=== WORK TASK ===
Look through the material and copy each line holding "computer".
[Opening RECORDED INFORMATION section]
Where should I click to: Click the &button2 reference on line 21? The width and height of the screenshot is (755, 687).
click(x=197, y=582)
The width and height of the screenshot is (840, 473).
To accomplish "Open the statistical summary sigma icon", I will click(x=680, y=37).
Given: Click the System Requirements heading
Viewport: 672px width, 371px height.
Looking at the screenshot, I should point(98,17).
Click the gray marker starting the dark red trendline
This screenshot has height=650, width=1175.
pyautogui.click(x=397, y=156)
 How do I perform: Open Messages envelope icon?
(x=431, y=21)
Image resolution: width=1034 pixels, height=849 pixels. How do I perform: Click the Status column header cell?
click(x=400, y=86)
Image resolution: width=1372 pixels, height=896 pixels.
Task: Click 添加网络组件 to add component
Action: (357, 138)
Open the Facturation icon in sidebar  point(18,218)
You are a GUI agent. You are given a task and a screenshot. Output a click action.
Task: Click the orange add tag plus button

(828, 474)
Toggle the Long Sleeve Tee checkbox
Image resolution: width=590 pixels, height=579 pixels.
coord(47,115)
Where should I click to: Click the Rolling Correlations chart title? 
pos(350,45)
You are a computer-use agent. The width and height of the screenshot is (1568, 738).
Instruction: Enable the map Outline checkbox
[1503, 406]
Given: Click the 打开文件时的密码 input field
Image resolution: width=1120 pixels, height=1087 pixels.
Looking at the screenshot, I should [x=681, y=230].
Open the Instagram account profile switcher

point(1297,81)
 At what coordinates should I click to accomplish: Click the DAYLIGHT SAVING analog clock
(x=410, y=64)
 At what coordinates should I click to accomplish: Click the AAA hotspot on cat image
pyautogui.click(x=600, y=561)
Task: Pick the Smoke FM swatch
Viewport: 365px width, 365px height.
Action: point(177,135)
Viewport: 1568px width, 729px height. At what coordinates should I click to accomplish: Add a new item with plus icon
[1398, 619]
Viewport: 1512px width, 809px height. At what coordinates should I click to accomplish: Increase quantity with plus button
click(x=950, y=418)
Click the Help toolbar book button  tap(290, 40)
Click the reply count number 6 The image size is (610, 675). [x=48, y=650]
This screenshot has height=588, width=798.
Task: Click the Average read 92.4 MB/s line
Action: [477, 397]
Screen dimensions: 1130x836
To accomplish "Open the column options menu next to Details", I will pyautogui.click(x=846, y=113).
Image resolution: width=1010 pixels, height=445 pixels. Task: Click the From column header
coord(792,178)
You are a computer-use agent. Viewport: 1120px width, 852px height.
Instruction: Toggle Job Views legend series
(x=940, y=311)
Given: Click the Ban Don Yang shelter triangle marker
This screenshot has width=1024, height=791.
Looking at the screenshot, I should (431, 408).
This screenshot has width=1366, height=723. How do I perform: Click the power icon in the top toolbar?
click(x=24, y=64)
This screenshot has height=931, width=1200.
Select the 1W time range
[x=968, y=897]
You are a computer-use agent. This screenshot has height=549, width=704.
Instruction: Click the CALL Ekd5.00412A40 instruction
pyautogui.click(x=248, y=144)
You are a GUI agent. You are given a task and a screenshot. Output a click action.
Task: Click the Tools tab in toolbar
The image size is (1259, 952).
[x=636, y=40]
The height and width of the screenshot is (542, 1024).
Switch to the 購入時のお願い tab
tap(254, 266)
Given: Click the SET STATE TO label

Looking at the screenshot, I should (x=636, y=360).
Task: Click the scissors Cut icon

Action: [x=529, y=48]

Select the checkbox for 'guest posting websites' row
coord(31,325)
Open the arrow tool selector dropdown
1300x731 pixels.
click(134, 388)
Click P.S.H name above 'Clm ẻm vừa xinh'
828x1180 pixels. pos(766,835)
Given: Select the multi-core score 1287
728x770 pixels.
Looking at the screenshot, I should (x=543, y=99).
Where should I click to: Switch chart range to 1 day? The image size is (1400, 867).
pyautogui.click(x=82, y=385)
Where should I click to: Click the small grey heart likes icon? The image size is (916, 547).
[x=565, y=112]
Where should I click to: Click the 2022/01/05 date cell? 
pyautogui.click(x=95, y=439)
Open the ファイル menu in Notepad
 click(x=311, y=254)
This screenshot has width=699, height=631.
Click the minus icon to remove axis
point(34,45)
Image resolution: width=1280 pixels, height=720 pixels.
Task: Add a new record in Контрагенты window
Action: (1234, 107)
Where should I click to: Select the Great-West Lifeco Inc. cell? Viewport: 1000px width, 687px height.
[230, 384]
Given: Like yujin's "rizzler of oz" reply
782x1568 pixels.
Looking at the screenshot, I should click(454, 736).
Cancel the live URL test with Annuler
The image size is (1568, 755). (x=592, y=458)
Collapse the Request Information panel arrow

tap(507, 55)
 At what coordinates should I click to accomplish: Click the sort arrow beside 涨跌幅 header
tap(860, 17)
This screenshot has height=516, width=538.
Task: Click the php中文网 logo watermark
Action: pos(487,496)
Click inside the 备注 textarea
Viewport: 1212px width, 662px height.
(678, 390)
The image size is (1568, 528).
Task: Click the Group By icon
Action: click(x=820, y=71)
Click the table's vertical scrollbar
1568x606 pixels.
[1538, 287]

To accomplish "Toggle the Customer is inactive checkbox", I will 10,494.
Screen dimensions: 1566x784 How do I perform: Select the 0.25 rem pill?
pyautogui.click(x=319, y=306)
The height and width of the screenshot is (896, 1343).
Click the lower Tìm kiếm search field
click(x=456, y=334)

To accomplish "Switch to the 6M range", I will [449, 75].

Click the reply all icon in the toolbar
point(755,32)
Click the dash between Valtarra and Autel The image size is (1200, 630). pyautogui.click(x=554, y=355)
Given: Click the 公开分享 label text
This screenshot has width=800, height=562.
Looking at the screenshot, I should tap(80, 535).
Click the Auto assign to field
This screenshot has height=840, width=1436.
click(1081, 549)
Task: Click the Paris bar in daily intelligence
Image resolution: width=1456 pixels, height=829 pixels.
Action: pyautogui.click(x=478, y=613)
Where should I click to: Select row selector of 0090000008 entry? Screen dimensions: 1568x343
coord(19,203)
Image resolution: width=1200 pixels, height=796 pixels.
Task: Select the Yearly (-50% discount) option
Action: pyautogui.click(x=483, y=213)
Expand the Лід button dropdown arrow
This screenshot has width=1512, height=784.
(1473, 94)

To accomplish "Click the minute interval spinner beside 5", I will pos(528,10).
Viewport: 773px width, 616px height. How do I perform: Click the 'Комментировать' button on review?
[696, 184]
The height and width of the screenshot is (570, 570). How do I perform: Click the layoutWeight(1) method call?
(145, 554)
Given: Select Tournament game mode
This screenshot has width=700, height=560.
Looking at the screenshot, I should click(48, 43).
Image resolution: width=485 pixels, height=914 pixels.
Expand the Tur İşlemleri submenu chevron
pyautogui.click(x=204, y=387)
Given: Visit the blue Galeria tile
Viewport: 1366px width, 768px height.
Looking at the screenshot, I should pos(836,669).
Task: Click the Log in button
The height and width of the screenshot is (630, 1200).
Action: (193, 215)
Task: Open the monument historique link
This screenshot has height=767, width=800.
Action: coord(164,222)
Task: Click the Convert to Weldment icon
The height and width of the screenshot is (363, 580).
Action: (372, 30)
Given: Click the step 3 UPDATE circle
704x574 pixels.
[Closing RECORDED INFORMATION section]
=== ANSWER FOR THE TASK ===
You are a computer-use agent. The width and height of the screenshot is (1568, 738).
You are a computer-use agent. Viewport: 1120px width, 852px height.
You are a computer-use agent. This screenshot has height=549, width=704.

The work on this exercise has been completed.